%%

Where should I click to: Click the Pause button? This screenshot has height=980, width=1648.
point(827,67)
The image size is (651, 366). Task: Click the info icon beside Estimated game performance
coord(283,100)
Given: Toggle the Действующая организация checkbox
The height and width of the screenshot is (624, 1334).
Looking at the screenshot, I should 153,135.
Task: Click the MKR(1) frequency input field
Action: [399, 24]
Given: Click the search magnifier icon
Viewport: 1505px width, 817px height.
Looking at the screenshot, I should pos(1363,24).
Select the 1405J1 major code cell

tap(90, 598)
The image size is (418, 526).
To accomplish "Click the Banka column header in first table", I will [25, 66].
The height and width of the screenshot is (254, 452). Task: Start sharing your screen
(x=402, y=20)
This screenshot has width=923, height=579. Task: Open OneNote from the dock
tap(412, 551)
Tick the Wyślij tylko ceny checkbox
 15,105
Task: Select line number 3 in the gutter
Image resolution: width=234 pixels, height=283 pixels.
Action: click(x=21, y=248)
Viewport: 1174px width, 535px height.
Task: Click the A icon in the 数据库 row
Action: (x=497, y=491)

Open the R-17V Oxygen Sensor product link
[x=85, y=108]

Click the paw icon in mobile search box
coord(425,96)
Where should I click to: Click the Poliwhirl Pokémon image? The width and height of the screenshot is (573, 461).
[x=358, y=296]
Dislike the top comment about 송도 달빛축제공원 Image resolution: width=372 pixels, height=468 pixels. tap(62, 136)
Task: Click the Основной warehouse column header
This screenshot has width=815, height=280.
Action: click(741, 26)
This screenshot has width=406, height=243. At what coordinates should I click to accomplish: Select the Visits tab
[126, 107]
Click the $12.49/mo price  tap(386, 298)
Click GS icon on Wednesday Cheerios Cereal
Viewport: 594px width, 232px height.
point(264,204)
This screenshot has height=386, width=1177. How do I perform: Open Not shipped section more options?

%%

Description of the task: Write the records out in full, exactly as they read above.

Task response:
Where should I click to: Click the Pause button? This screenshot has height=980, width=1648.
point(827,67)
The image size is (651, 366). Task: Click the info icon beside Estimated game performance
coord(283,100)
Given: Toggle the Действующая организация checkbox
The height and width of the screenshot is (624, 1334).
Looking at the screenshot, I should 153,135.
Task: Click the MKR(1) frequency input field
Action: [399, 24]
Given: Click the search magnifier icon
Viewport: 1505px width, 817px height.
Looking at the screenshot, I should pos(1363,24).
Select the 1405J1 major code cell

tap(90, 598)
The image size is (418, 526).
To accomplish "Click the Banka column header in first table", I will [25, 66].
The height and width of the screenshot is (254, 452). Task: Start sharing your screen
(x=402, y=20)
This screenshot has width=923, height=579. Task: Open OneNote from the dock
tap(412, 551)
Tick the Wyślij tylko ceny checkbox
 15,105
Task: Select line number 3 in the gutter
Image resolution: width=234 pixels, height=283 pixels.
Action: click(x=21, y=248)
Viewport: 1174px width, 535px height.
Task: Click the A icon in the 数据库 row
Action: (x=497, y=491)

Open the R-17V Oxygen Sensor product link
[x=85, y=108]

Click the paw icon in mobile search box
coord(425,96)
Where should I click to: Click the Poliwhirl Pokémon image? The width and height of the screenshot is (573, 461).
[x=358, y=296]
Dislike the top comment about 송도 달빛축제공원 Image resolution: width=372 pixels, height=468 pixels. tap(62, 136)
Task: Click the Основной warehouse column header
This screenshot has width=815, height=280.
Action: click(741, 26)
This screenshot has width=406, height=243. At what coordinates should I click to accomplish: Select the Visits tab
[126, 107]
Click the $12.49/mo price  tap(386, 298)
Click GS icon on Wednesday Cheerios Cereal
Viewport: 594px width, 232px height.
point(264,204)
This screenshot has height=386, width=1177. How do I perform: Open Not shipped section more options?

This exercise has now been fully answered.